I found Lin on the floor.

Her naked body lay in a pool of her own blood. Choking, I dropped to my knees beside her. She had taken a laser and lacerated her left wrist almost to the point of amputation. She appeared far more beautiful in death than ever she had in life, and I knew that this was because of the expression on her face. I realised then that during all the time I had known her I had never seen her smile.

I cried something incomprehensible, lifted her body into my arms and began to rock, repeating the name, "Ana..." over and over.

A few weeks later I met Christianna Santesson at a party.
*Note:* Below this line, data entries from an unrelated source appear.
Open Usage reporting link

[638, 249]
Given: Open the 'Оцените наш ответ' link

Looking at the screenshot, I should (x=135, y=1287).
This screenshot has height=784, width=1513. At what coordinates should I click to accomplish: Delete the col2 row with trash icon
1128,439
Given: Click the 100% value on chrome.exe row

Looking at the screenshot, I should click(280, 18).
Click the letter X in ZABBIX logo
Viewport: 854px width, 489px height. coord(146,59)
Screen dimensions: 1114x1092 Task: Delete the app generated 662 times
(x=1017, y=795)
I had completed a dozen crystals since the first, and they were showing quite well. My last crystal had been an admission of the guilt I felt at consigning my colleagues to death, an expiation that stood in place of my own death. I hoped that soon I would be able to leave the psychologically crippling subject of the John Marston and move on to other things. Perhaps in fifty years I would be able to watch the nova of star Radnor B without the pain of guilt.

I had hired the services of a top medic and he had removed the computer and rebuilt my face. I was still no beauty, but at least people could look at me now without flinching. The scars still showed, physical counterparts of the mental scars that would take much longer to heal.

Christianna Santesson did not recognise me.